Divison of Allergy and Clinical Immunology, University Hospital Gasthuisberg, Leuven, Belgium.
Clin Exp Allergy. 2009 Dec;39(12):1903-9. doi: 10.1111/j.1365-2222.2009.03379.x.
Modification of allergens by glutaraldehyde in extracts used for immunotherapy reduces the risk for side-effects, but the therapeutic efficacy of such extracts still requires further evaluation. The aim of this study was to show the efficacy and safety of immunotherapy with a single-strength glutaraldehyde-modified aluminium hydroxide-adsorbed extract of birch pollen.
In a multi-centre, randomized, placebo-controlled double-blind setting, starting in 2001 between 1 August and 15 December, birch pollen-allergic subjects (n=62) were injected subcutaneously with increasing doses of the allergen extract or placebo at weekly intervals over a 6-week period (or longer if adverse reactions occurred). Maintenance dose was given monthly for at least 18 months till June 2003. Efficacy was evaluated on the basis of the clinical index score (CIS), a combined symptom and medication score.
Fifty-eight patients could be evaluated for clinical efficacy. Treatment with the birch pollen extract resulted in a lower CIS for the eye and nose during the peak birch pollen season of 2003, compared with placebo (reductions of 42% and 31%, respectively) (P=0.017 and 0.039). Active treatment induced IgG and IgG4 antibodies reacting with Bet v 1 (P<0.001). Sera from treated patients had a blocking effect on Bet v 1-induced basophil activation (P<0.04). No major adverse reactions occurred, and local reactions, if occurring, were mild.
Immunotherapy with a modified slow-release birch pollen extract, administered in a single-strength preparation with a rapid dose increase, is safe and efficacious. IgG and IgG4 antibodies against native Bet v 1 are induced, which block basophil activation.

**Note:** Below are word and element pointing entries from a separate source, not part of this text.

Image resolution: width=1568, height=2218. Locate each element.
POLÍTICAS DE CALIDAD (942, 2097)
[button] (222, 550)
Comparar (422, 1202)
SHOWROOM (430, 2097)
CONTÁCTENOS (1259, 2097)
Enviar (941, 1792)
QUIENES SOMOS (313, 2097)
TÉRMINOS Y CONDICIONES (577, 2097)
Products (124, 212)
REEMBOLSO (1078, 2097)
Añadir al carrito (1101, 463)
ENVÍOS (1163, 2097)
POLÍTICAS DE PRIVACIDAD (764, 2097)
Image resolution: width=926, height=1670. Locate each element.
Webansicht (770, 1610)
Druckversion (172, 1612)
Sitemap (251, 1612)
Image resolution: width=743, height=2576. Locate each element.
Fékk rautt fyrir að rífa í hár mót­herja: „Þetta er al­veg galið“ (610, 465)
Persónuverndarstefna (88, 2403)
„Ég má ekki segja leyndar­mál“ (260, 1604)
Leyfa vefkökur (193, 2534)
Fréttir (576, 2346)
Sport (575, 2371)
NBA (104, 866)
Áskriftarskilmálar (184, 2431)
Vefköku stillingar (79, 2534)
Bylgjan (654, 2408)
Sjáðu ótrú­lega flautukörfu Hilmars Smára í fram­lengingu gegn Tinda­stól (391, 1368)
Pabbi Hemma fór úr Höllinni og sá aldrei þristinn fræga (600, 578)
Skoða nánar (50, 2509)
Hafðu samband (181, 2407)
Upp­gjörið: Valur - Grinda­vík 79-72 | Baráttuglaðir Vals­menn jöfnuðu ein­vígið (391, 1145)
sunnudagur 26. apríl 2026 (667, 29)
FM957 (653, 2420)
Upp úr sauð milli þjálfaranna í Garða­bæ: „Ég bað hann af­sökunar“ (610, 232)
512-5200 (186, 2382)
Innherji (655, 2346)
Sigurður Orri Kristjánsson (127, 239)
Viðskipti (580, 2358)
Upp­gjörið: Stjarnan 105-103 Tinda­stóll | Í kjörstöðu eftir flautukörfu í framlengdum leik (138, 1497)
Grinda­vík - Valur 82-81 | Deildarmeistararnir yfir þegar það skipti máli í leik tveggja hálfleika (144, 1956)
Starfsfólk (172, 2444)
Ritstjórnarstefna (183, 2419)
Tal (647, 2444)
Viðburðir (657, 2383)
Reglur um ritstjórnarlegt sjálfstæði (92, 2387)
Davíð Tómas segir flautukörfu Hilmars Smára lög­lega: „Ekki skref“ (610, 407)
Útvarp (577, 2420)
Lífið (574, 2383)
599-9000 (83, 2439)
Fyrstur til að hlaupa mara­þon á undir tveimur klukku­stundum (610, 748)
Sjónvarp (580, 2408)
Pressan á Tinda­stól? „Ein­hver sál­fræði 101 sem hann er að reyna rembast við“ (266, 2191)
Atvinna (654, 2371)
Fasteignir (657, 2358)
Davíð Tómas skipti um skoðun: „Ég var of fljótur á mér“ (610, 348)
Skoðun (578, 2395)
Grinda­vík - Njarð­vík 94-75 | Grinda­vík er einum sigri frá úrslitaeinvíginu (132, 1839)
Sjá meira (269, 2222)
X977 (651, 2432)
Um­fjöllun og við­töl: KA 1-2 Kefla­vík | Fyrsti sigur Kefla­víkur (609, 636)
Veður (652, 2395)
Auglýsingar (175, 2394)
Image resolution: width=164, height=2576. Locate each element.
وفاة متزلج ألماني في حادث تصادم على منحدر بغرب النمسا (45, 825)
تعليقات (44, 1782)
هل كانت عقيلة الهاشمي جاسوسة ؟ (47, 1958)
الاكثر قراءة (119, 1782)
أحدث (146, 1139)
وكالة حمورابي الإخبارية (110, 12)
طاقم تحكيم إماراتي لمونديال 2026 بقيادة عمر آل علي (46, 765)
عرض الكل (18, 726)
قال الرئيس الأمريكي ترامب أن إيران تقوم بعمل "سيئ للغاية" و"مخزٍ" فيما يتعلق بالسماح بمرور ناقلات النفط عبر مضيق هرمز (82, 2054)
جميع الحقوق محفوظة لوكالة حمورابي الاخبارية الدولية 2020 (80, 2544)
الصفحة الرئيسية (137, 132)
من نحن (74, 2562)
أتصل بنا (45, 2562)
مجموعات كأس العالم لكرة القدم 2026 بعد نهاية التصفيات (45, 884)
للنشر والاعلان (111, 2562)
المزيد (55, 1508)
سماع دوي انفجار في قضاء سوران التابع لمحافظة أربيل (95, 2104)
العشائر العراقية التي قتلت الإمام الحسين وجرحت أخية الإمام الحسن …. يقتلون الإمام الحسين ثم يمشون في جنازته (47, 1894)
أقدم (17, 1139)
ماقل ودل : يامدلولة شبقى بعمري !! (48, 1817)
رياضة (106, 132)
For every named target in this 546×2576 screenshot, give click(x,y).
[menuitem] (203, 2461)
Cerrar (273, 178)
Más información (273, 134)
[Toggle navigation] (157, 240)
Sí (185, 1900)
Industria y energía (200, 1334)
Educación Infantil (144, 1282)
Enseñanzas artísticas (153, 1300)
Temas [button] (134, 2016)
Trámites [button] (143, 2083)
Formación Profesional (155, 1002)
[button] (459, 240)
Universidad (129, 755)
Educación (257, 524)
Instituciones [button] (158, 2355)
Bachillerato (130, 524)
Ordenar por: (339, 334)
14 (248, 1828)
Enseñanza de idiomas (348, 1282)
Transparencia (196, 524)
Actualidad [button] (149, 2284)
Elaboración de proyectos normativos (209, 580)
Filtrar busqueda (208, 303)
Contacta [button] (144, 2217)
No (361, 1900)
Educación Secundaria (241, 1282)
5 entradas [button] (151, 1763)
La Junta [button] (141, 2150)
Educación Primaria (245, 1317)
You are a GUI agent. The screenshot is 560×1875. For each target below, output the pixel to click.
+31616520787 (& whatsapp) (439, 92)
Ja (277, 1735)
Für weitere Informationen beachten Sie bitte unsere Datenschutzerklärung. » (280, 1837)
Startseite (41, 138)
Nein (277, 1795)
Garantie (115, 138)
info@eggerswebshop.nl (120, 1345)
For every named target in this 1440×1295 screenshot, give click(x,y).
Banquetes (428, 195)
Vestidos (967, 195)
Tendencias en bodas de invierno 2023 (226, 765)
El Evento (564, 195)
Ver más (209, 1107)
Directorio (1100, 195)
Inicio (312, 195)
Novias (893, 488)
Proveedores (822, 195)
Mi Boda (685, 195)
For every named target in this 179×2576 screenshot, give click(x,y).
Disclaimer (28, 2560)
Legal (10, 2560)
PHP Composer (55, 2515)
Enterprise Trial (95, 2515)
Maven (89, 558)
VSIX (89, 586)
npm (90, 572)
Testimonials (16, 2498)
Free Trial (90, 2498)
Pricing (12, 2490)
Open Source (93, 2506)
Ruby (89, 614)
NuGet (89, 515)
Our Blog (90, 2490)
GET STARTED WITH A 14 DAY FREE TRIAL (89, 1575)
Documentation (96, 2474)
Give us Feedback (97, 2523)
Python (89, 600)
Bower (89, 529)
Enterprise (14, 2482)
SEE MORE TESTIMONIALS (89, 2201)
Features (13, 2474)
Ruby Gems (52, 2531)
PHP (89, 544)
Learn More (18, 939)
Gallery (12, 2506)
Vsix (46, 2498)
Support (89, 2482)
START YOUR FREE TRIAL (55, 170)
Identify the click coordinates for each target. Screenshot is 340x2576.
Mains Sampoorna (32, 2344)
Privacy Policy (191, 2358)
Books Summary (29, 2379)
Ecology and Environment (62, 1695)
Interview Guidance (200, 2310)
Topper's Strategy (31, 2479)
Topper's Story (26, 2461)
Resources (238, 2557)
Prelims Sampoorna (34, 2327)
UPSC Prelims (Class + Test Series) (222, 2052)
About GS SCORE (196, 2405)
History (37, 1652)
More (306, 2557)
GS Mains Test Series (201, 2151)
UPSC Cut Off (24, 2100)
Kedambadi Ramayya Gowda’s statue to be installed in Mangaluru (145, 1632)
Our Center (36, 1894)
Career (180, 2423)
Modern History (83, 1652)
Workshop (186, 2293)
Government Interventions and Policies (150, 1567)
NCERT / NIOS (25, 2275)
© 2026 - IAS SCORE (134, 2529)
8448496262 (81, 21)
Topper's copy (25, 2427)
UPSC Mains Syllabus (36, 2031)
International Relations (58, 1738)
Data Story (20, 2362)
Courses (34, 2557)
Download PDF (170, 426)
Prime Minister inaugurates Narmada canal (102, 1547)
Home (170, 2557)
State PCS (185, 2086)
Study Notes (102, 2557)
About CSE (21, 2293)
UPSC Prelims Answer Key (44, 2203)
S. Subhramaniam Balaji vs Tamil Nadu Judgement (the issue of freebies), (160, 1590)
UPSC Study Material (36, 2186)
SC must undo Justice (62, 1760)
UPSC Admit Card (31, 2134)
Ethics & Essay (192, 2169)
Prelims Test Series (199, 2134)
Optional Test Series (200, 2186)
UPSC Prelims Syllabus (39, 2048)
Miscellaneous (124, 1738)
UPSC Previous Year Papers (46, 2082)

在用于免疫治疗的提取物中用戊二醛修饰过敏原可降低副作用风险,但此类提取物的治疗效果仍需要进一步评估。本研究旨在证明桦树花粉单强度戊二醛修饰的氢氧化铝吸附提取物免疫治疗的疗效和安全性。
在多中心、随机、安慰剂对照、双盲设置中,2001 年 8 月 1 日至 12 月 15 日之间开始,桦树花粉过敏患者(n=62)在 6 周内每周接受递增剂量的过敏原提取物或安慰剂皮下注射(如果发生不良反应,则时间更长)。维持剂量每月给予,至少 18 个月,直至 2003 年 6 月。根据临床指数评分(CIS)评估疗效,CIS 是一种综合症状和用药评分。
58 例患者可进行临床疗效评估。与安慰剂相比,桦树花粉提取物治疗可降低 2003 年桦树花粉高峰期的眼和鼻 CIS(分别降低 42%和 31%)(P=0.017 和 0.039)。主动治疗诱导与 Bet v 1 反应的 IgG 和 IgG4 抗体(P<0.001)。来自治疗患者的血清对 Bet v 1 诱导的嗜碱性粒细胞活化具有阻断作用(P<0.04)。未发生重大不良反应,局部反应如发生则为轻度。
用单强度制剂快速递增剂量给予修饰的慢释放桦树花粉提取物进行免疫治疗是安全有效的。诱导针对天然 Bet v 1 的 IgG 和 IgG4 抗体,阻断嗜碱性粒细胞活化。